Today, one of the best ways to track technological trends is to monitor open data in the global information environment. In other words, all the necessary information is contained in scientific publications, patents, analytical reports, news media, and social networks of experts in the aerospace industry. Due to the decentralised structure of science and technology, the global process of innovative development is reflected in openly published documents. The analysis will help identify new technological trends and track the progress of existing ones [6].

3.1. Datasets

Our developed IDSS uses various data collection methods to provide comprehensive and reliable information for aerospace decision-making. It utilises web crawlers to search for and extract information related to scientific research and technological innovations in the aerospace industry. It also employs a research rubric to classify and organise data based on their thematic affiliations, making it easier to analyse and use the data. The system is integrated with academic library application programming interfaces (APIs), which provide access to authoritative scientific articles, publications and research. Additionally, it uses patent databases and integrates with the U.S. Patent and Trademark Office to track new patents, inventions, and technical developments related to the aerospace industry. By equipping the developed IDSS with these functionalities, we strive to provide the most up-to-date and comprehensive information to support decision-making in the aerospace sector [9].

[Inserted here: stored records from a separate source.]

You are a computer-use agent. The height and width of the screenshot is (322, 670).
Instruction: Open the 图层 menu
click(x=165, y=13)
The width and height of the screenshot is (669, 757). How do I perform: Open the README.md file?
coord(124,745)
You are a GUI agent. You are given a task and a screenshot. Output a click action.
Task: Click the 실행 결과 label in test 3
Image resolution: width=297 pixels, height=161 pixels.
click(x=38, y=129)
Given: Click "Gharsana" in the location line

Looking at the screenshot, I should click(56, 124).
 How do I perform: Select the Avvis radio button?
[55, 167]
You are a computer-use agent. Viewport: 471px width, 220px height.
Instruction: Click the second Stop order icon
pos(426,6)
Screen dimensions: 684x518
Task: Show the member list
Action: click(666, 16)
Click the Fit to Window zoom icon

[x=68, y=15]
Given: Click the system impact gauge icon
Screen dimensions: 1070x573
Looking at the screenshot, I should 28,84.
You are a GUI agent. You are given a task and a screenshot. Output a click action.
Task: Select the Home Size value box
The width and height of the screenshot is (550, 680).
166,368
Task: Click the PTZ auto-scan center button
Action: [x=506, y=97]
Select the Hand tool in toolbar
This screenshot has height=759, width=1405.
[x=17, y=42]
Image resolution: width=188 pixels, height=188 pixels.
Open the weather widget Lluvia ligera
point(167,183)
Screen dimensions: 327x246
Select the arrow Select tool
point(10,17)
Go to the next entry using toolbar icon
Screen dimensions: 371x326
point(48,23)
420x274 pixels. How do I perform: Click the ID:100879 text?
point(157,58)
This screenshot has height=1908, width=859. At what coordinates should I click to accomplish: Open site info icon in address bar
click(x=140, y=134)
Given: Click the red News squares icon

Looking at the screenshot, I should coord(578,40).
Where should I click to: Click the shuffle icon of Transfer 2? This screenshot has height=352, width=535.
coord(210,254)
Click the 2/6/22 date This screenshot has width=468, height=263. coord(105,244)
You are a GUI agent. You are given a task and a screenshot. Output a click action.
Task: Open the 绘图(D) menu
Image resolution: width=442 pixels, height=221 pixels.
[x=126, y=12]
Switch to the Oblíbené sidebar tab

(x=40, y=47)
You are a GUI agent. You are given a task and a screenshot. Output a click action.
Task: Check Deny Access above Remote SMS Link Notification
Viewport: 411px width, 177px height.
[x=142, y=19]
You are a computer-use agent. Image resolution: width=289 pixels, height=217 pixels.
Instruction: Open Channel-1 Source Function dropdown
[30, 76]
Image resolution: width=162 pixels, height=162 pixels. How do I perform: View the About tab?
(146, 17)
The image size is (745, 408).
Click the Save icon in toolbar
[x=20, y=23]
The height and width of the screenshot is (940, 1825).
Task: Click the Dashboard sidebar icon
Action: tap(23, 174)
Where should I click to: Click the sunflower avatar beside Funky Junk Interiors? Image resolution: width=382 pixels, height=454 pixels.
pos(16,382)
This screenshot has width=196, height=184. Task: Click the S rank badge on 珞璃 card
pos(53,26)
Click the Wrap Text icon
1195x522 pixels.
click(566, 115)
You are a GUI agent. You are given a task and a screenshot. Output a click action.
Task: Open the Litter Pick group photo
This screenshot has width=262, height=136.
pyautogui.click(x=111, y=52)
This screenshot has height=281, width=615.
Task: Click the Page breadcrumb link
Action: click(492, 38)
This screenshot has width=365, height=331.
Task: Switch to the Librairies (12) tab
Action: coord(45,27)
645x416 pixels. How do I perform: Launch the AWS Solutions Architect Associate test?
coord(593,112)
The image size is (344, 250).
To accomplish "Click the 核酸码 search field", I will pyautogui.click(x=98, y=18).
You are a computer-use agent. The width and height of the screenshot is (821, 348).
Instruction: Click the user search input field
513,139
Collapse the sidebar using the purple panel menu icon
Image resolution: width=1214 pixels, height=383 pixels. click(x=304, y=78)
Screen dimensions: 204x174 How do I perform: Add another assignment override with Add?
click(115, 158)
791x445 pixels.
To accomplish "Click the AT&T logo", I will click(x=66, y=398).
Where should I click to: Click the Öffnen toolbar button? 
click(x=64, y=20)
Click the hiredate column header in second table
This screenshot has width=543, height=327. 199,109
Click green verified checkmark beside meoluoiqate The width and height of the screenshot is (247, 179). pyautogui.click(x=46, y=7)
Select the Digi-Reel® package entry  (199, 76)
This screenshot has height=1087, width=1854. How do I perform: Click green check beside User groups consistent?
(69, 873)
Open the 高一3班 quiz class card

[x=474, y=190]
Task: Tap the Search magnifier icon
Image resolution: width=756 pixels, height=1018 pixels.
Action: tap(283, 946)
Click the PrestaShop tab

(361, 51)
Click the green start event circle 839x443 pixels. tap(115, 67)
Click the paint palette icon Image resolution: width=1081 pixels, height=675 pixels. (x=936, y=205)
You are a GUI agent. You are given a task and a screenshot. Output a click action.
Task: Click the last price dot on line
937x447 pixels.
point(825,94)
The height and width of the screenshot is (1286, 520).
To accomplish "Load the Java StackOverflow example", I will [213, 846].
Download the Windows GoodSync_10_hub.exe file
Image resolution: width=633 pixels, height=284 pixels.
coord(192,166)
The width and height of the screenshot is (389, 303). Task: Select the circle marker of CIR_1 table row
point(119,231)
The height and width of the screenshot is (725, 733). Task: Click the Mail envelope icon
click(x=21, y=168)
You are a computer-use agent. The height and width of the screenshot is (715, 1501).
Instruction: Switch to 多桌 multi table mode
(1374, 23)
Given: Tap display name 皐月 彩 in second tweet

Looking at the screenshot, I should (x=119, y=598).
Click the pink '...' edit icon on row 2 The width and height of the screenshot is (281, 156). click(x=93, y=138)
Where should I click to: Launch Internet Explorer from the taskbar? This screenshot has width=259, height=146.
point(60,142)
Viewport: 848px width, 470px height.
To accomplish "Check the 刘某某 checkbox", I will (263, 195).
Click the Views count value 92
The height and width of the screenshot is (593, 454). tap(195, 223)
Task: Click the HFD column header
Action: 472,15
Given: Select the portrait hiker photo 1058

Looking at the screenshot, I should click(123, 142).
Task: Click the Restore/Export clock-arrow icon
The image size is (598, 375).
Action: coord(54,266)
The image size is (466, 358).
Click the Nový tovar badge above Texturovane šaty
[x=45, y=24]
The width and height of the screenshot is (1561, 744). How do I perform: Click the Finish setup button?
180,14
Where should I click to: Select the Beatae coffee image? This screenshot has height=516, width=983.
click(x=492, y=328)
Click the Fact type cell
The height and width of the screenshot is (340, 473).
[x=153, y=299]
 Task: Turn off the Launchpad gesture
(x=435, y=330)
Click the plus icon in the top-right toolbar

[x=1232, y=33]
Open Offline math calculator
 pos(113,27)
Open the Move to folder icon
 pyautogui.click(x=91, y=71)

To develop an intelligent decision-making system, we collapsed data and divided them into several categories, as follows:

• Online databases: The NASA Technical Report Server, the NASA Astrophysical Data System, the European Space Agency’s space science portal, and other similar online databases are repositories that grant access to an expansive collection of documents spanning the space technology spectrum.
• Search engines: Google, Bing, and other conventional search engines offer avenues for scouring space technology-related information that may provide pertinent insights.
• Journals and publications: Specialised journals and publications, such as the Journal of Space Technology, International Journal of Space Science and Technology, and Space Technology International Forum, furnish granular insights into the dynamic flux characterising the ever-evolving landscape of space technology.
• Social media platforms: Twitter, Reddit, Quora, and other social media platforms have emerged as alternative forums for probing and extracting information pertinent to the space technology narrative.
• Specialised databases: The International Space Station Experiment Database, the Space Research Network, and other databases meticulously tailored to the space domain offer an array of datasets germane to the realm of space technologies.

3.2. Data Collection

Methods for collecting relevant information and creating a pilot registry of searchable sources of information are essential steps in the research process. This approach allows one to ensure the efficiency and accuracy of data collection and to assess the potential value of the collected data for a specific research task.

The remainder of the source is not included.